Create a free profile to get unlimited access to exclusive videos, breaking news, sweepstakes, and more!
Who Is The Killer In 'Mindhunter' Who Loves Mallomars And Using Big Words Wrong?
William "Junior" Pierce pops up in the second season of "Mindhunter."
While binging the second season of "Mindhunter" over the weekend, a serial killer with an embarrassing knack for using big vocabulary words in all the wrong ways may have stuck out: William “Junior” Pierce.
The show’s main character, Holden Ford, is based on the very real former FBI unit chief and profiler John Douglas, and it follows him as he interviews killers to try to understand their mindset and see if it can provide insight for other cases. While the second season mostly focuses on the Atlanta Child Murders, it also includes depictions of multiple high-profile murderers, like the "BTK Killer” Dennis Rader and David Berkowitz, aka the “Son of Sam.”
It also features some lesser-known killers like Montie (or Monte) Rissell and Pierce. Yes, Pierce is based on an actual murderer. Pierce in reality was a serial killer who liked to be called “Junior” despite the senior amount of crimes under his homicidal belt.
Over a period of mere months, he killed nine people, a spree only halted by his arrest in March 1971. He had been paroled from a Georgia state prison in May 1970 (he had been serving time for burglary), even though a prison psychologist that said he “may be dangerous to himself and others,” according to a 1971 New York Times article.
Pierce's most notorious crime was killing 13-year-old Margaret "Peg" Cuttino, the daughter of a South Carolina state senator, according to Newsweek.
Cuttino was reported missing in mid-December 1970, “and her body was discovered buried under some leaves and small limbs” a day before New Year's Eve, according to court records.

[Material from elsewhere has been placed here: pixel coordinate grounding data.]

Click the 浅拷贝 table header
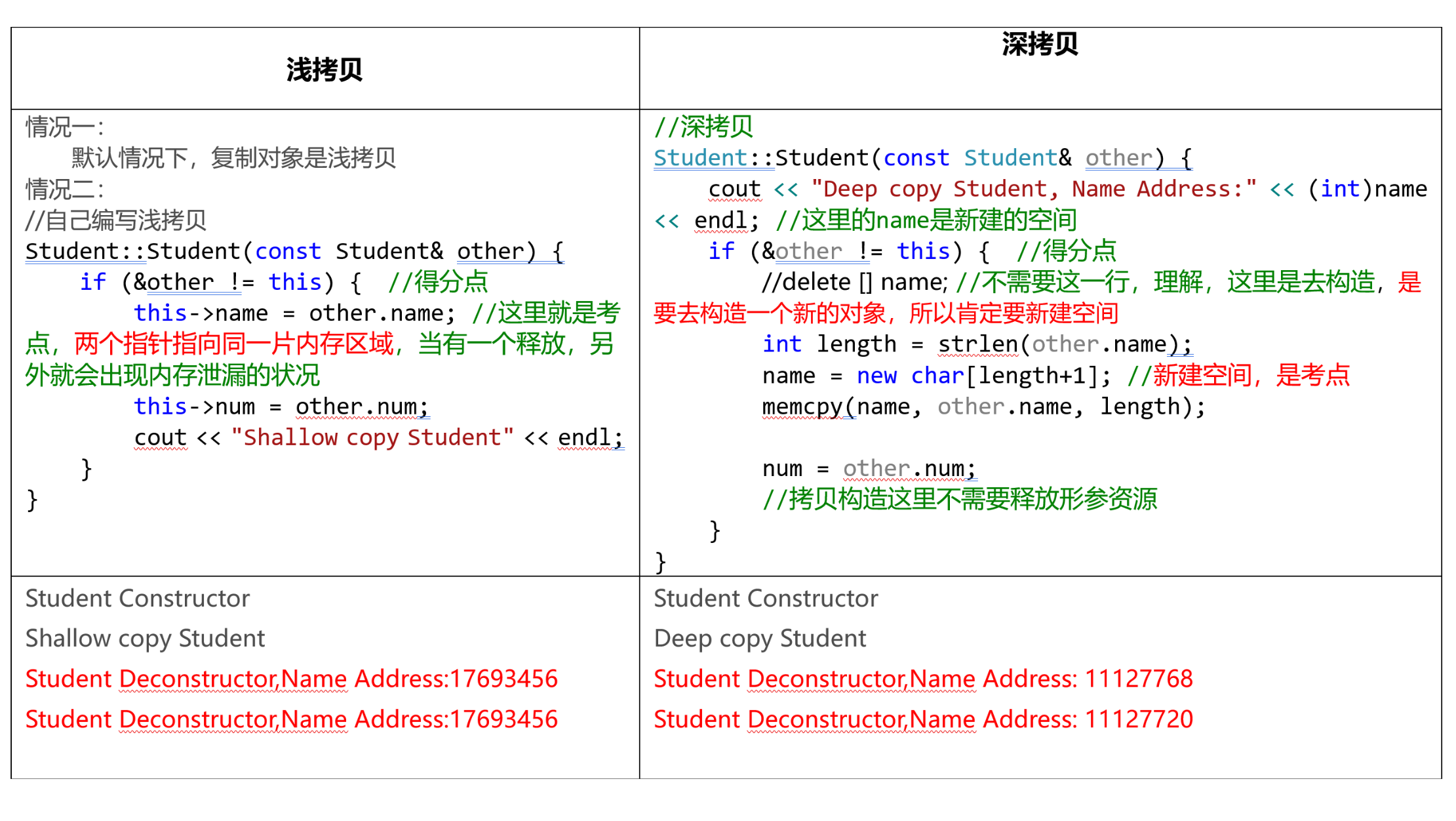Image resolution: width=1456 pixels, height=821 pixels. click(x=324, y=70)
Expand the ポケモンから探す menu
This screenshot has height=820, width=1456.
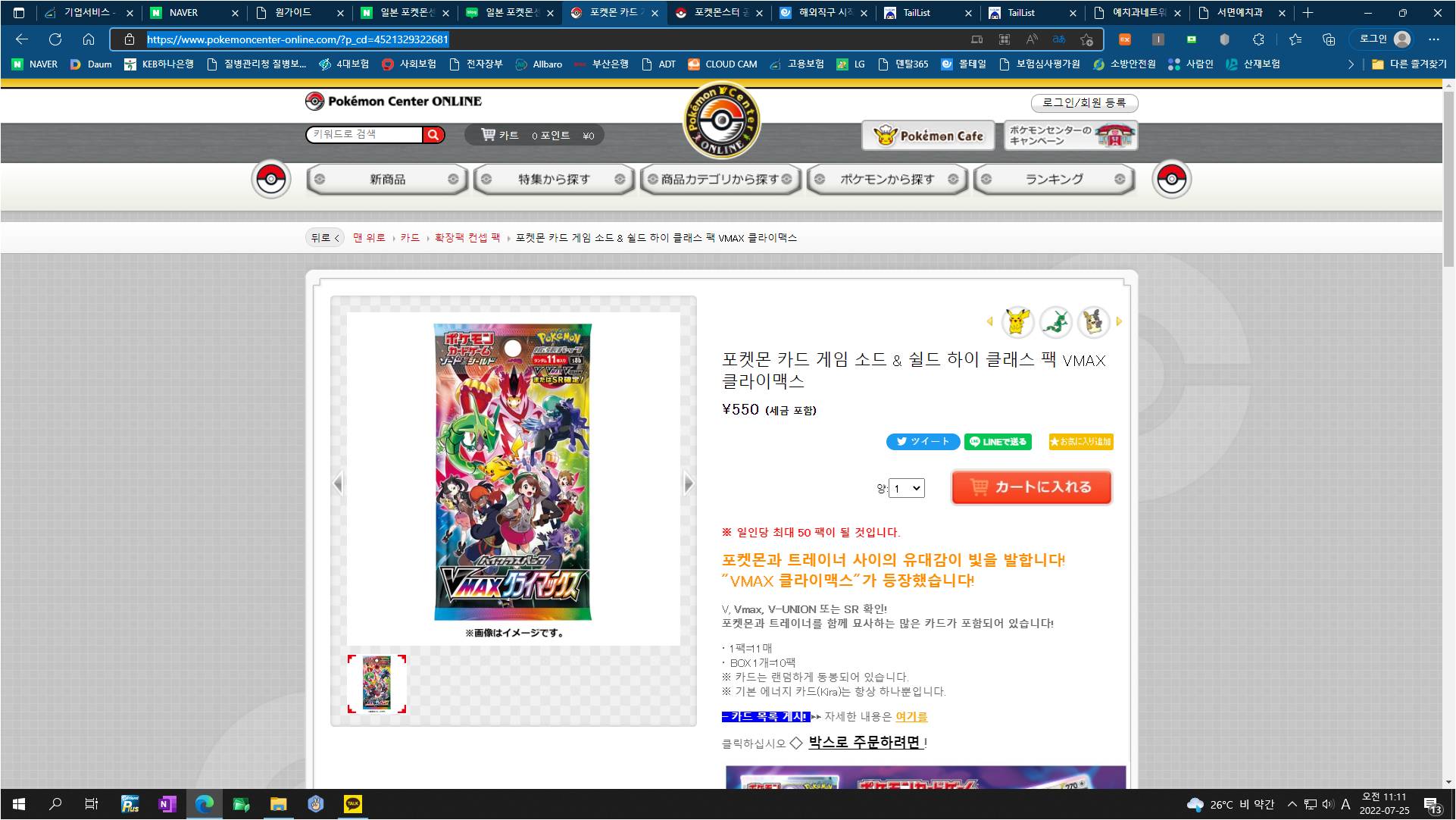tap(887, 180)
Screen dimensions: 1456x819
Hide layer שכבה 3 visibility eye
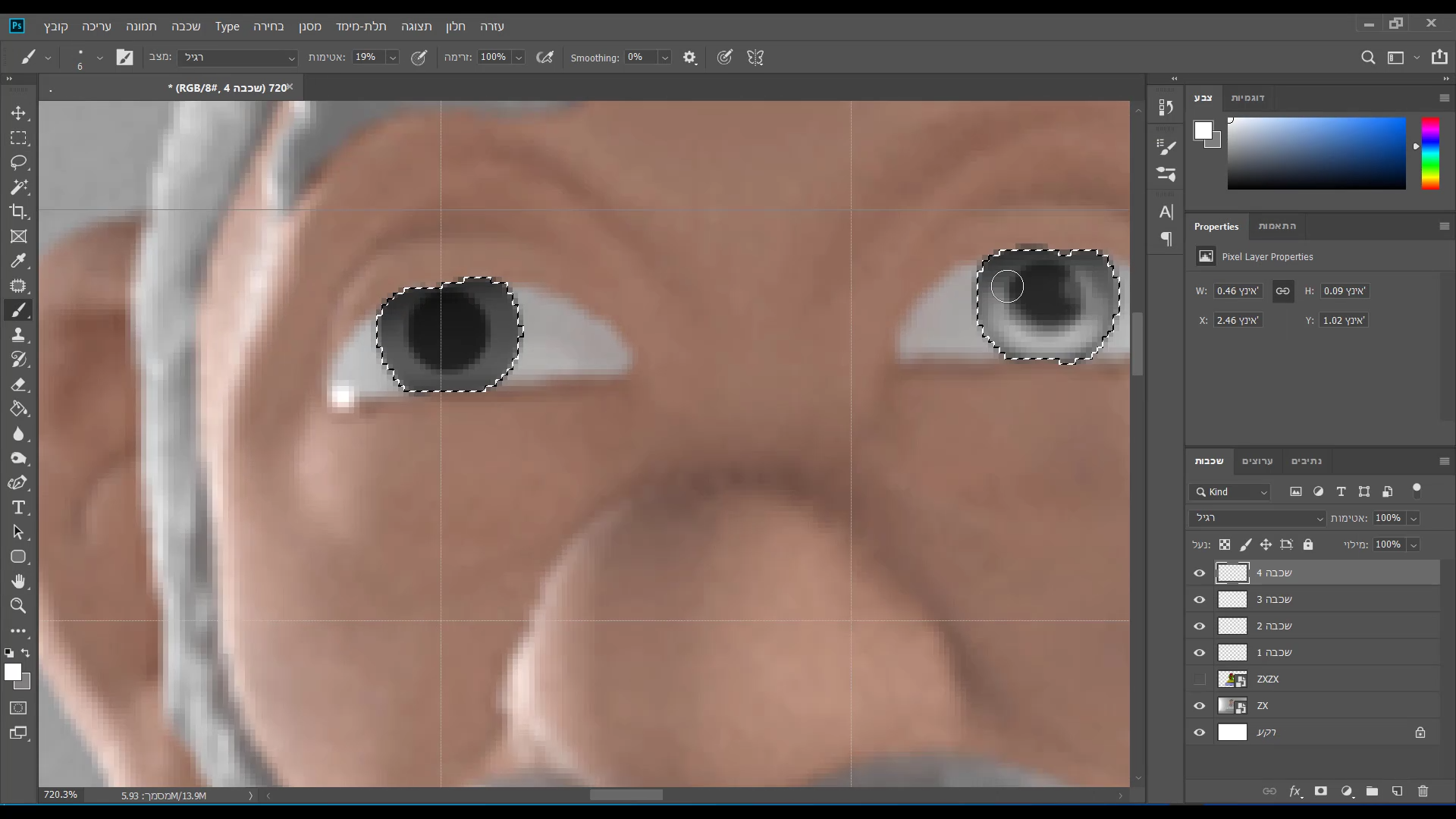point(1199,600)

Pierce reportedly abducted the girl at a hamburger stand.
Pierce also murdered two other teens: 17-year-old waitress Kathy Anderson and 18-year-old college student Ann Goodwin. The rest of his victims ranged in age. He killed James L. Shires, a 60-year-old service station operator, 51-year-old country store operator named Lacy Thigpen, 50-year-old gas station attendant Joe Fletcher, 20-year-old housekeeper Virigina Maines, and shopkeepers Vivian Miles, 60, and Hazel Wilcoz, 31, reports Newsweek.
Pierce was sentenced to life in prison for his crimes. While the details of his real-life murders are not discussed in the second season of the show, his character instead goes into detail about his so-called language abilities as he is visited in a Georgia prison by FBI agents.

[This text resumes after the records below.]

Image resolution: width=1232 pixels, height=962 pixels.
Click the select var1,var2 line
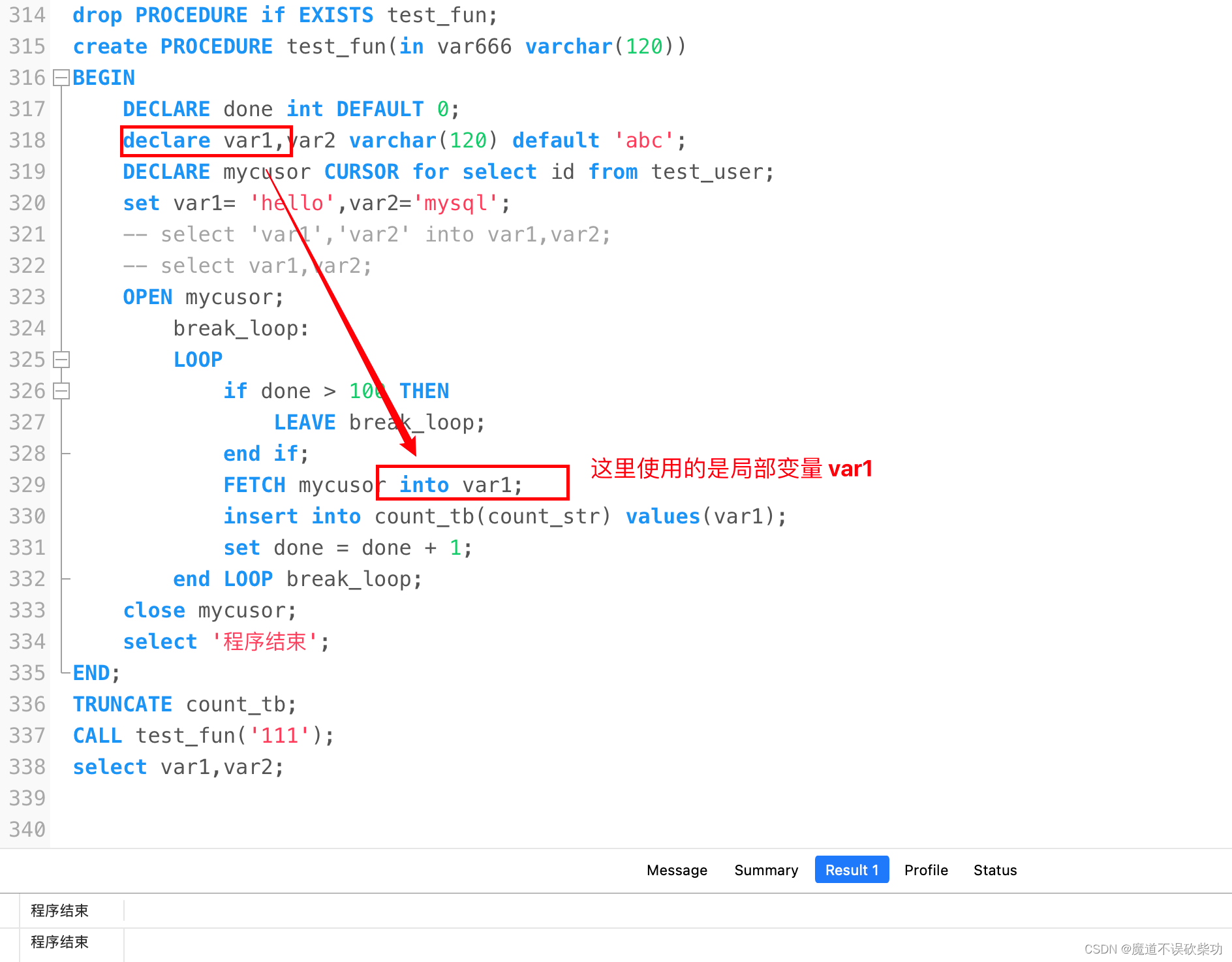click(176, 766)
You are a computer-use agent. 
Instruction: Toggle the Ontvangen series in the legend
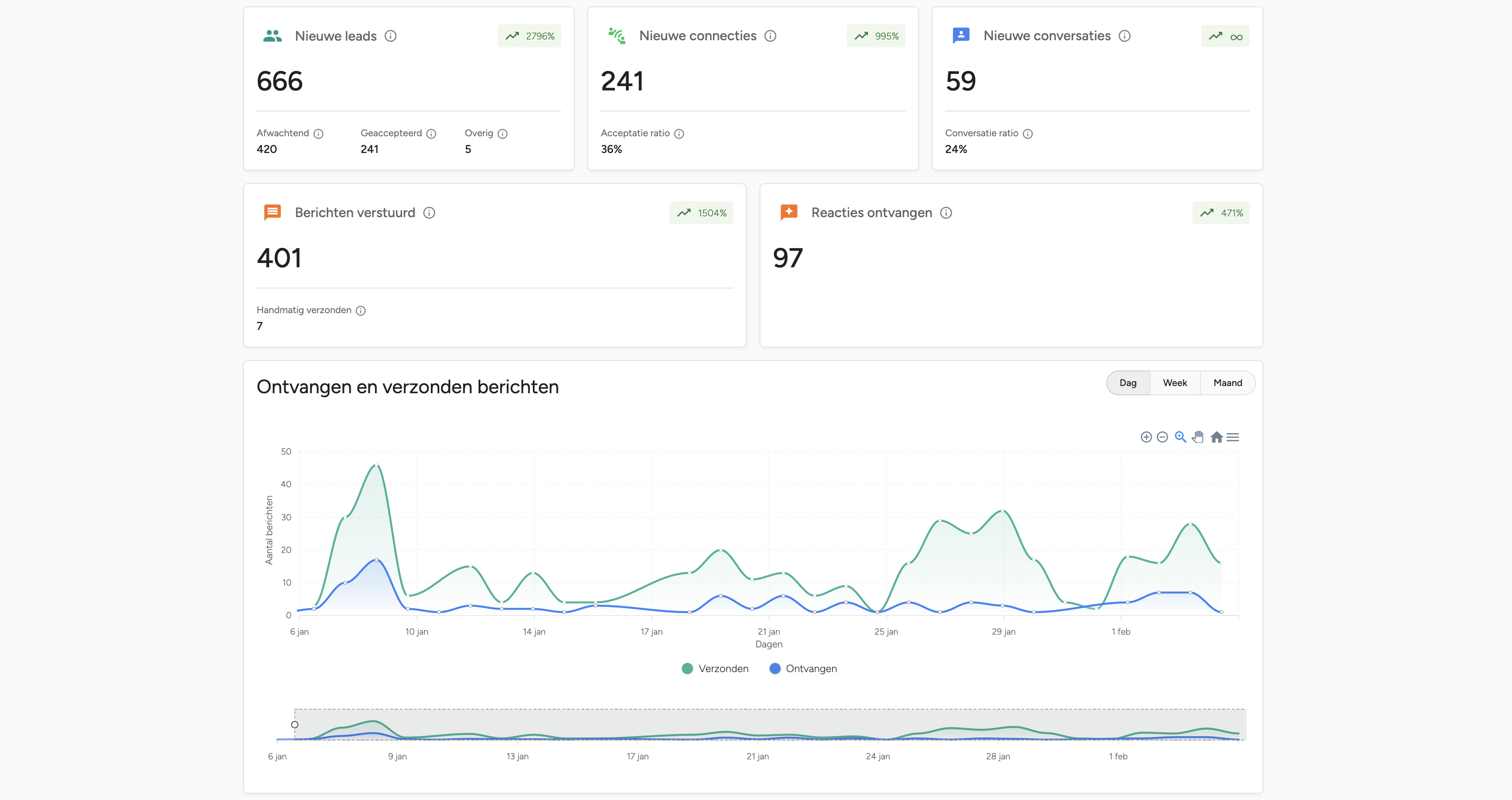(803, 669)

His character, played by Michael Filipowich, brags he can speak seven languages, but it’s made clear that’s probably not the case. For one, he loses track of how many languages he can speak and also he claims he can speak “Libyan,” which is not an actual language but rather a country where the people speak Arabic.
He does use some impressive vocabulary words — but he uses them completely wrong. For example, he says he was feeling “intimated” when he likely meant to say "intimidated." His character appears to provide some comic relief to the super bleak series as he protests that he’s not a moron.
Pierce is bribed with Mallomars into talking to the FBI agents, even though he has no valuable insight to offer in the show.
It’s not clear how Pierce talked in real life or why he killed. What is clear is that before his killing spree, he was convicted of several burglaries, thefts, and even arson, according to the Georgia Department of Corrections.
Real photos of the killer show him surrounded by junk food, so perhaps the sour human really did have a sweet tooth. A black and white photo of his cell shows him posing near bread and vanilla wafers and cigarettes. That very picture, taken in 1971, was actually used in the third episode of the new season, but it was doctored to show the actor’s face instead of Pierce’s.
The show's portrayal of the killer's personal style seems to be on point, too, based on photos of him.
Pierce is still alive and is incarcerated at Georgia Diagnostic and Classification State Prison, according to the Georgia Offender Database.